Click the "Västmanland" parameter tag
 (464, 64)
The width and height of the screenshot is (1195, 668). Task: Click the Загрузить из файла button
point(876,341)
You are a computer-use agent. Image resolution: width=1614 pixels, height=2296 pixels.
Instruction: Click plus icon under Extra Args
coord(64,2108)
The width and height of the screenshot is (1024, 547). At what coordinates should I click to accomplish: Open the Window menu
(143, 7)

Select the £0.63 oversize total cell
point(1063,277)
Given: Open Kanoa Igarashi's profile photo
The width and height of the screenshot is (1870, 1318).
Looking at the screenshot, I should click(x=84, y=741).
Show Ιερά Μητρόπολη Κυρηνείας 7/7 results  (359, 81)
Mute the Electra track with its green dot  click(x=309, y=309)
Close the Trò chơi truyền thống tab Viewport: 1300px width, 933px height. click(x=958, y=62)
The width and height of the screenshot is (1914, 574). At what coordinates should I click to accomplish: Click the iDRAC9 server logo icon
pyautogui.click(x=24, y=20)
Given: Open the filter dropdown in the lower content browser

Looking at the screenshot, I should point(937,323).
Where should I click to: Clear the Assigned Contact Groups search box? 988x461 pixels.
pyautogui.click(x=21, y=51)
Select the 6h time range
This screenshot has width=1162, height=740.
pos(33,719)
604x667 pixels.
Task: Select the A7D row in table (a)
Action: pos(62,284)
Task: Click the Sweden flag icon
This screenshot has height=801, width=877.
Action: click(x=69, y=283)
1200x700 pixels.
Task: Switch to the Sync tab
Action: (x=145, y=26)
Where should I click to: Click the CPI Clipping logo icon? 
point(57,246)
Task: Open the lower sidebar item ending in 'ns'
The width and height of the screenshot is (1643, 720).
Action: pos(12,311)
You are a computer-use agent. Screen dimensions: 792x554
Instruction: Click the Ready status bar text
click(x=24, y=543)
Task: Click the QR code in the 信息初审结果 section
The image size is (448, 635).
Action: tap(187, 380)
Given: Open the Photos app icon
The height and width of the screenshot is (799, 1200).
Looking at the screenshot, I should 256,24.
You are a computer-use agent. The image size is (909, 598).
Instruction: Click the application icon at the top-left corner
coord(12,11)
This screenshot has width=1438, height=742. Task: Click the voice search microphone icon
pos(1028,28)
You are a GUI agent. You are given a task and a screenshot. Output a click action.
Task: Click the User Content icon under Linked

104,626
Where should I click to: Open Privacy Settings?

= Exercise prompt =
Output the data once more, exactly as it appears above.

= Solved problem =
Click the "Västmanland" parameter tag
 (464, 64)
The width and height of the screenshot is (1195, 668). Task: Click the Загрузить из файла button
point(876,341)
You are a computer-use agent. Image resolution: width=1614 pixels, height=2296 pixels.
Instruction: Click plus icon under Extra Args
coord(64,2108)
The width and height of the screenshot is (1024, 547). At what coordinates should I click to accomplish: Open the Window menu
(143, 7)

Select the £0.63 oversize total cell
point(1063,277)
Given: Open Kanoa Igarashi's profile photo
The width and height of the screenshot is (1870, 1318).
Looking at the screenshot, I should click(x=84, y=741).
Show Ιερά Μητρόπολη Κυρηνείας 7/7 results  (359, 81)
Mute the Electra track with its green dot  click(x=309, y=309)
Close the Trò chơi truyền thống tab Viewport: 1300px width, 933px height. click(x=958, y=62)
The width and height of the screenshot is (1914, 574). At what coordinates should I click to accomplish: Click the iDRAC9 server logo icon
pyautogui.click(x=24, y=20)
Given: Open the filter dropdown in the lower content browser

Looking at the screenshot, I should point(937,323).
Where should I click to: Clear the Assigned Contact Groups search box? 988x461 pixels.
pyautogui.click(x=21, y=51)
Select the 6h time range
This screenshot has width=1162, height=740.
pos(33,719)
604x667 pixels.
Task: Select the A7D row in table (a)
Action: pos(62,284)
Task: Click the Sweden flag icon
This screenshot has height=801, width=877.
Action: click(x=69, y=283)
1200x700 pixels.
Task: Switch to the Sync tab
Action: (x=145, y=26)
Where should I click to: Click the CPI Clipping logo icon? 
point(57,246)
Task: Open the lower sidebar item ending in 'ns'
The width and height of the screenshot is (1643, 720).
Action: pos(12,311)
You are a computer-use agent. Screen dimensions: 792x554
Instruction: Click the Ready status bar text
click(x=24, y=543)
Task: Click the QR code in the 信息初审结果 section
The image size is (448, 635).
Action: tap(187, 380)
Given: Open the Photos app icon
The height and width of the screenshot is (799, 1200).
Looking at the screenshot, I should 256,24.
You are a computer-use agent. The image size is (909, 598).
Instruction: Click the application icon at the top-left corner
coord(12,11)
This screenshot has width=1438, height=742. Task: Click the voice search microphone icon
pos(1028,28)
You are a GUI agent. You are given a task and a screenshot. Output a click action.
Task: Click the User Content icon under Linked

104,626
Where should I click to: Open Privacy Settings?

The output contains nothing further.